THE REQUEST — Copy the lines below exactly, from the line with "Screen dimensions: 1341x896" up to and including the line with "pyautogui.click(x=765, y=787)".

DATA —
+ + + + + + +

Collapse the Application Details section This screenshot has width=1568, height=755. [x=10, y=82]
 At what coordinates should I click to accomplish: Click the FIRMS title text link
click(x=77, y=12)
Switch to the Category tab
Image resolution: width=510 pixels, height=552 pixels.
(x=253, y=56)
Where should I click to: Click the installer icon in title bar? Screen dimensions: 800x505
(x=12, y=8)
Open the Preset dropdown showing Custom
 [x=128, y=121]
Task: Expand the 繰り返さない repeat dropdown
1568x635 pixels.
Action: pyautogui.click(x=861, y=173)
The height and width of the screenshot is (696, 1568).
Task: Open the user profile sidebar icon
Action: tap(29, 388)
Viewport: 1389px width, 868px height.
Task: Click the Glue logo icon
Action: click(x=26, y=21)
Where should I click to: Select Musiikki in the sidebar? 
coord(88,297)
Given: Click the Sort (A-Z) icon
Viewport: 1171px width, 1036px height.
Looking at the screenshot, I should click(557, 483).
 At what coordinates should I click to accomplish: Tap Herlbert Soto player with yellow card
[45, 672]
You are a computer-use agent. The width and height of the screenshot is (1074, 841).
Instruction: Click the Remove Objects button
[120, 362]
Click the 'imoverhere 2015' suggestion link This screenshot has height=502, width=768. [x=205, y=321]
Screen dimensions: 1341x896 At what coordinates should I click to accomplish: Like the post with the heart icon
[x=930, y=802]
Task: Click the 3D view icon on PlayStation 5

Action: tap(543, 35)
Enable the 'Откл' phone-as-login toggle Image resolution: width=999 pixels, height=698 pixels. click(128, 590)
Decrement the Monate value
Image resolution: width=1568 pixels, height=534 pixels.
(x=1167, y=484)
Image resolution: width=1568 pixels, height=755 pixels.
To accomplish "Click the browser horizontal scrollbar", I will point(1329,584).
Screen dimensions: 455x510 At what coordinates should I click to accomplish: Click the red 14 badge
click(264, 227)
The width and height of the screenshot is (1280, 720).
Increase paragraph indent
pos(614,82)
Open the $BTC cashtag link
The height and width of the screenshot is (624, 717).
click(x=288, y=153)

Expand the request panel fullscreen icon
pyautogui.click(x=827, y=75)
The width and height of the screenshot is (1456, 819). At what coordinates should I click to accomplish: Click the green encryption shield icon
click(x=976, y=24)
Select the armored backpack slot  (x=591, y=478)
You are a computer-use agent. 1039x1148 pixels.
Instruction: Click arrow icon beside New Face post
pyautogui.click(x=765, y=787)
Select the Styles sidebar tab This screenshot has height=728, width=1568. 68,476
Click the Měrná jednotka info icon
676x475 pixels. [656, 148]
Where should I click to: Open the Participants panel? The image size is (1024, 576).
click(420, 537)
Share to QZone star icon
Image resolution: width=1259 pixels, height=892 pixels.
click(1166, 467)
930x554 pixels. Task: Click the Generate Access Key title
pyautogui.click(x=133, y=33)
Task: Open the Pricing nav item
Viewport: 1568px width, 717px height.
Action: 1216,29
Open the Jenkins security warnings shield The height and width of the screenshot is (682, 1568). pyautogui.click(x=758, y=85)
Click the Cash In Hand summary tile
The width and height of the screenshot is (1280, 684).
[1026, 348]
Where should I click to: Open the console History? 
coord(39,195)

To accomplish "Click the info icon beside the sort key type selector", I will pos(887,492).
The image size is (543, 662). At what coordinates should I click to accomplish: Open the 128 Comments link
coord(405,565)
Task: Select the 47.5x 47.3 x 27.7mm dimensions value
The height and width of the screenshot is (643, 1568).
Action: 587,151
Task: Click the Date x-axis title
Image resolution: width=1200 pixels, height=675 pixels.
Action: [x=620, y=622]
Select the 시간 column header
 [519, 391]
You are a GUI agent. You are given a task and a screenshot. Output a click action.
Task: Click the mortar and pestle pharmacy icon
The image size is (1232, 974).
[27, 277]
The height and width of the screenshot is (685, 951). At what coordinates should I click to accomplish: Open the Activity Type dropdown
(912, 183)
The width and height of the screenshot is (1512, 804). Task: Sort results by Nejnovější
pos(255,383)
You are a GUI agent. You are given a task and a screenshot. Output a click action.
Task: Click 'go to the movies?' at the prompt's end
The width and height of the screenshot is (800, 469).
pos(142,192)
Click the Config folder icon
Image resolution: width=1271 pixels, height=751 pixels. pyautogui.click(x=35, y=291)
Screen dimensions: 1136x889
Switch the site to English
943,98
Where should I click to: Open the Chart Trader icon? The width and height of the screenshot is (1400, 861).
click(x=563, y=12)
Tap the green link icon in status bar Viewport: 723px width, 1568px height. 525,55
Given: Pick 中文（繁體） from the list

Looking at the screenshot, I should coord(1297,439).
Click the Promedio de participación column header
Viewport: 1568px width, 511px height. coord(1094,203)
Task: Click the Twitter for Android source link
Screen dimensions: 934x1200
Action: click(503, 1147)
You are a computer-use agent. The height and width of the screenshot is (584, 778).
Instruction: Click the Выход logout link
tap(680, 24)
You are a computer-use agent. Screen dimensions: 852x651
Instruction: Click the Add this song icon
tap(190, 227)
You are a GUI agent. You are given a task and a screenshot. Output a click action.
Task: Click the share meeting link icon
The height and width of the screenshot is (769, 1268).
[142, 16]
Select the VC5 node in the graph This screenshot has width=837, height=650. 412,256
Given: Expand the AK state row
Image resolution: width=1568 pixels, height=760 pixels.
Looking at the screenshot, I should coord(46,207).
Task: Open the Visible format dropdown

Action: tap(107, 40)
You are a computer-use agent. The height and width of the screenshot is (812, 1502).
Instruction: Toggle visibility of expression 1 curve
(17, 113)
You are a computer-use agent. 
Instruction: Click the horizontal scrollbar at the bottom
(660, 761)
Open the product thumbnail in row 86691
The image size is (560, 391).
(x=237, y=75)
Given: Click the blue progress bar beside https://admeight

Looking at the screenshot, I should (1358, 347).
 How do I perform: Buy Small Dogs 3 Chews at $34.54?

+ + + + + + +

ANSWER BELOW —
Screen dimensions: 1341x896 At what coordinates should I click to accomplish: Like the post with the heart icon
[x=930, y=802]
Task: Click the 3D view icon on PlayStation 5

Action: tap(543, 35)
Enable the 'Откл' phone-as-login toggle Image resolution: width=999 pixels, height=698 pixels. click(128, 590)
Decrement the Monate value
Image resolution: width=1568 pixels, height=534 pixels.
(x=1167, y=484)
Image resolution: width=1568 pixels, height=755 pixels.
To accomplish "Click the browser horizontal scrollbar", I will point(1329,584).
Screen dimensions: 455x510 At what coordinates should I click to accomplish: Click the red 14 badge
click(264, 227)
The width and height of the screenshot is (1280, 720).
Increase paragraph indent
pos(614,82)
Open the $BTC cashtag link
The height and width of the screenshot is (624, 717).
click(x=288, y=153)

Expand the request panel fullscreen icon
pyautogui.click(x=827, y=75)
The width and height of the screenshot is (1456, 819). At what coordinates should I click to accomplish: Click the green encryption shield icon
click(x=976, y=24)
Select the armored backpack slot  (x=591, y=478)
You are a computer-use agent. 1039x1148 pixels.
Instruction: Click arrow icon beside New Face post
pyautogui.click(x=765, y=787)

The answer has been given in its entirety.